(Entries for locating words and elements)
________
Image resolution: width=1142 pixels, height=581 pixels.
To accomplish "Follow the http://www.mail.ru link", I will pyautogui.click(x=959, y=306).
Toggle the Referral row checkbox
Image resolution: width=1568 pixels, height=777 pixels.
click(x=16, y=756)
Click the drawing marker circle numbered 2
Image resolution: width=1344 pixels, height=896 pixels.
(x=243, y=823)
________
PROBLEM TO WORK ON:
Please present every line of the data above as a Markdown table with the columns Row and Line, numbering the rows and leaving out any blank lines.

TASK RESPONSE:
| Row | Line |
|---|---|
| 1 | Image resolution: width=1142 pixels, height=581 pixels. |
| 2 | To accomplish "Follow the http://www.mail.ru link", I will pyautogui.click(x=959, y=306). |
| 3 | Toggle the Referral row checkbox |
| 4 | Image resolution: width=1568 pixels, height=777 pixels. |
| 5 | click(x=16, y=756) |
| 6 | Click the drawing marker circle numbered 2 |
| 7 | Image resolution: width=1344 pixels, height=896 pixels. |
| 8 | (x=243, y=823) |